§ **TEXTO FORNECIDO**

A náusea e as bombas que mais sabem

EDUARDO GALEANO
DA AGÊNCIA ENVOLVERDE

Os invasores procuram armas de destruição em massa. Não acharam mais que armas de museu. Mas são armas de construção maciça os mísseis que eles disparam?

As bombas inteligentes -que tão burras parecem- são as que mais sabem. Elas revelam a verdade da invasão. Enquanto Rumsfeld dizia: "Estes são bombardeios humanitários", as bombas destripavam crianças e arrasavam mercados de rua.
O país que mais armas e mais mentiras fabrica no mundo despreza a dor dos demais. "Não contamos os mortos", respondeu o general Tommy Franks, quando alguém lhe perguntou sobre os "danos colaterais", como são chamados os civis que voam em pedaços. Babilônia, a rameira do Antigo Testamento, merece esse castigo. Por seus muitos pecados e por ter muito petróleo.
Os invasores procuram as armas de destruição em massa que venderam -quando o inimigo era amigo- ao ex-ditador do Iraque, e que foi o principal pretexto para a invasão. Até agora, que se saiba, não encontraram mais que armas de museu.
Mas são armas de construção maciça os mísseis gigantes que eles disparam? Os invasores têm à vista as armas tóxicas e as armas proibidas: as estão usando. O urânio empobrecido envenena a terra e o ar, e os estilhaços de aço das bombas de fragmentação matam ou mutilam em um raio que vai muito além de seus alvos.
Em 1983, quando os fuzileiros navais ocuparam a ilha de Granada, a Assembléia das Nações Unidas condenou, por enorme maioria, a invasão. O então presidente Ronald Reagan, respeitoso, disse: "Isto não perturbou em nada meu café da manhã".

§ **OBJETIVO DO EXERCÍCIO**
Reproduza integralmente o texto acima sobre a invasão do Iraque, sem mudar nenhuma palavra nem a pontuação.

§ **EXTRATO DE DADOS**
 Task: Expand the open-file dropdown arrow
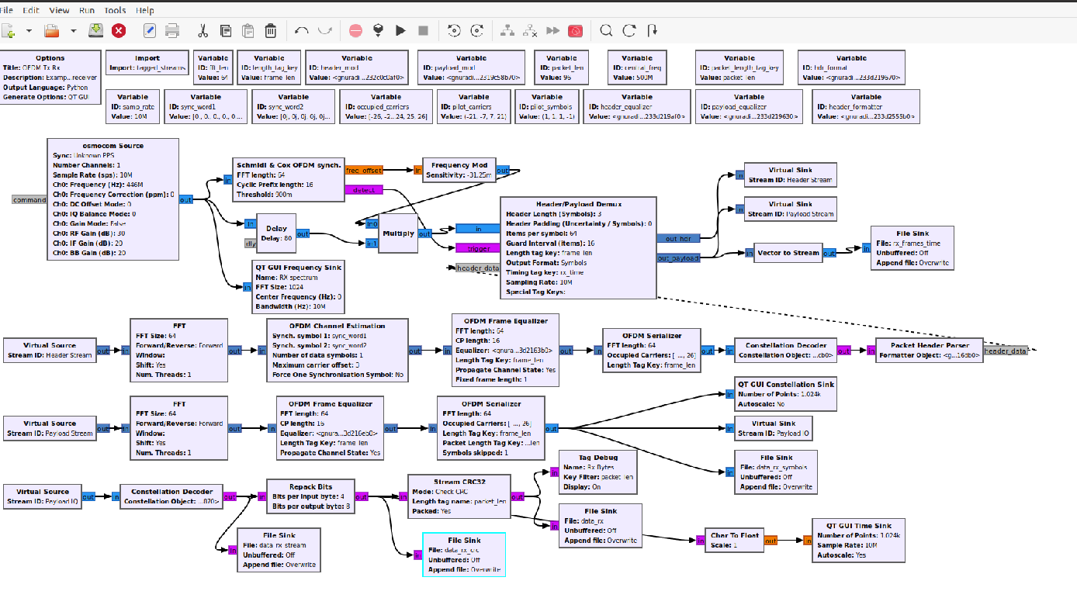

§ **RESPOSTA DA TAREFA**
A náusea e as bombas que mais sabem

EDUARDO GALEANO
DA AGÊNCIA ENVOLVERDE

Os invasores procuram armas de destruição em massa. Não acharam mais que armas de museu. Mas são armas de construção maciça os mísseis que eles disparam?

As bombas inteligentes -que tão burras parecem- são as que mais sabem. Elas revelam a verdade da invasão. Enquanto Rumsfeld dizia: "Estes são bombardeios humanitários", as bombas destripavam crianças e arrasavam mercados de rua.
O país que mais armas e mais mentiras fabrica no mundo despreza a dor dos demais. "Não contamos os mortos", respondeu o general Tommy Franks, quando alguém lhe perguntou sobre os "danos colaterais", como são chamados os civis que voam em pedaços. Babilônia, a rameira do Antigo Testamento, merece esse castigo. Por seus muitos pecados e por ter muito petróleo.
Os invasores procuram as armas de destruição em massa que venderam -quando o inimigo era amigo- ao ex-ditador do Iraque, e que foi o principal pretexto para a invasão. Até agora, que se saiba, não encontraram mais que armas de museu.
Mas são armas de construção maciça os mísseis gigantes que eles disparam? Os invasores têm à vista as armas tóxicas e as armas proibidas: as estão usando. O urânio empobrecido envenena a terra e o ar, e os estilhaços de aço das bombas de fragmentação matam ou mutilam em um raio que vai muito além de seus alvos.
Em 1983, quando os fuzileiros navais ocuparam a ilha de Granada, a Assembléia das Nações Unidas condenou, por enorme maioria, a invasão. O então presidente Ronald Reagan, respeitoso, disse: "Isto não perturbou em nada meu café da manhã".